(Supplied passage):

Advertisement
 
(Page 2 of 3)

A mogul returns to finish what he started

Harry E. Sloan left Hollywood and got rich in Europe. Now he's back, trying to revive MGM's faded fortunes.

March 04, 2007|Claudia Eller | Times Staff Writer

A self-described political junkie at UCLA, Sloan went to Loyola Law School at night and hoped to run for office or get a political appointment. But the Watergate scandal changed his mind. "Suddenly, 100% of the criminals were lawyers," Sloan recalled.

So, in 1974, he instead became a lobbyist for the Screen Actors Guild.

Two years later, leveraging his relationships with agents and actors, he formed his own entertainment law firm with Kuppin. He represented such hot young TV stars as Ron Howard from "Happy Days," Gary Coleman from "Diff'rent Strokes," and John Schneider and Tom Wopat from "Dukes of Hazzard."

He may not have invented the "sickout," but Sloan routinely outmaneuvered the studios by instructing clients to walk off shows to get them raises.

Former Warner Bros. Chairman Bob Daly was angry for years after Sloan's "Dukes of Hazzard" clients quit the popular CBS series and sued the studio for allegedly cheating them out of millions of dollars.

"He didn't ask us for more money; he sued us for merchandising fraud the day of our annual meeting," recalled Daly, who said it was an embarrassment to the company's chief executive, the late Steve Ross.

The two stars eventually got a decent pay increase.

In 1983, the two lawyers traded in their careers and scraped together $2 million to buy New World from B-movie director Roger Corman.

The pair took full advantage of the go-go 1980s, when junk bonds were plentiful, to build New World into a leading supplier of prime-time TV shows, including "The Wonder Years."

But the company almost went broke, Kuppin said. When the stock market crashed in 1987, New World's glory days ended. "We were a little too anxious to expand and have bragging rights," Kuppin said. "We were arrogant guys, full of ourselves."

They still managed to sell the company to financier Ronald Perelman in 1989 for nearly $300 million, including debt. Sloan walked away with $25 million. He said he was so stressed out after the sale that he considered retiring to his beach house in the Malibu Colony. He was 39.

"It lasted seven minutes," Sloan said. "I didn't know what to do with myself."

(Data for this exercise):
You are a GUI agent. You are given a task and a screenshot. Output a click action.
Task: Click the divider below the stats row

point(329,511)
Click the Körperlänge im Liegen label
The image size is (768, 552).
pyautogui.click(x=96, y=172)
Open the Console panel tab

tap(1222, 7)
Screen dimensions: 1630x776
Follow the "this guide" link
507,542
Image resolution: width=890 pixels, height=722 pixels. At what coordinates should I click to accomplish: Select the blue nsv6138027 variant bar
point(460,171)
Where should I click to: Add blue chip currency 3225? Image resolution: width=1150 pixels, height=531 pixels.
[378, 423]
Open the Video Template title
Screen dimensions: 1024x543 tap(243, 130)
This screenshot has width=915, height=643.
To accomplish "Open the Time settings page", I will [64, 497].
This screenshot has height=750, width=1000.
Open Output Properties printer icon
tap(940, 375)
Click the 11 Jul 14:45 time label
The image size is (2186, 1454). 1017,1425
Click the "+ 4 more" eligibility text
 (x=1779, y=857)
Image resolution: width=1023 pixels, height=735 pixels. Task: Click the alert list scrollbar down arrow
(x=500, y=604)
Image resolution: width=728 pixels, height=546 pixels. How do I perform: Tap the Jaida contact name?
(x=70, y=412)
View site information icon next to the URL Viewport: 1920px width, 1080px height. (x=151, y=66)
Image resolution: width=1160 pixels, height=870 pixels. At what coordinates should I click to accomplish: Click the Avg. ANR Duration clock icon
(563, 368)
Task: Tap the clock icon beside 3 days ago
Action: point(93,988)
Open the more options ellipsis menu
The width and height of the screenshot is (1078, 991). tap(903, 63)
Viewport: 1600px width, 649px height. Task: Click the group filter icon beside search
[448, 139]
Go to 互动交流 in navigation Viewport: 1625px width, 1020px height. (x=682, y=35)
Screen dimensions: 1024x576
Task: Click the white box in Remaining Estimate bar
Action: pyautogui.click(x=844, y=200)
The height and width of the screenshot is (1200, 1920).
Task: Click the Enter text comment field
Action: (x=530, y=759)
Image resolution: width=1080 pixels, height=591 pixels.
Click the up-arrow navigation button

(Written tasks):
- a) Copy out the entry lines word for word, starting with the line that contains "This screenshot has width=915, height=643." and stopping after the line that contains "(x=500, y=604)".
- b) Carry the article about Harry E. Sloan forward from its last line.

(Responses in order):
- a)
This screenshot has width=915, height=643.
To accomplish "Open the Time settings page", I will [64, 497].
This screenshot has height=750, width=1000.
Open Output Properties printer icon
tap(940, 375)
Click the 11 Jul 14:45 time label
The image size is (2186, 1454). 1017,1425
Click the "+ 4 more" eligibility text
 (x=1779, y=857)
Image resolution: width=1023 pixels, height=735 pixels. Task: Click the alert list scrollbar down arrow
(x=500, y=604)

- b)
When he was running New World, he had marveled as the value of U.S. TV shows had soared internationally. When he learned that TV stations in Germany, France, and the United Kingdom had been snapped up as those countries privatized broadcasting, he identified less obvious opportunities in Scandinavia and then Eastern Europe.

He bought a national cable channel in Norway and a local station in Denmark. Scandinavian Broadcasting System was born with a $5-million investment by Sloan. It eventually grew to 16 TV stations, 21 premium pay channels and 11 radio networks in nine countries.

The company went public in 1993 and was sold in 2005 -- when its annual revenue topped $1.3 billion -- to two private equity firms: Kohlberg Kravis Roberts & Co. and Permira.

But Sloan was frustrated that he could never break into the big European markets. "It was almost a great company," he said.

Returning to his roots

Back in Los Angeles, Sloan had become chairman of Lionsgate, an independent film and TV company SBS had invested in to supply content for its channels. Lionsgate's mission was to take on the giants by being more cost-efficient. During his tenure, Lionsgate produced films, but as chairman, Sloan had no operational role.

Sloan stepped down from Lionsgate's board, possibly sensing a chance to replicate that vision under the esteemed MGM banner. In the summer of 2005, after MGM was acquired by the group led by Sony Corp. and Providence Equity Partners, Sloan asked his friend Jonathan Nelson, who headed the private equity firm, to put him on MGM's board. That fall, when the investors were looking to hire a new chief executive, Sloan pitched himself.

The owners bought it.

"We needed an entrepreneur who was going to try to do things differently," Nelson said. "Harry is a guy who is always looking for solutions. He'll never stop trying to find the answer."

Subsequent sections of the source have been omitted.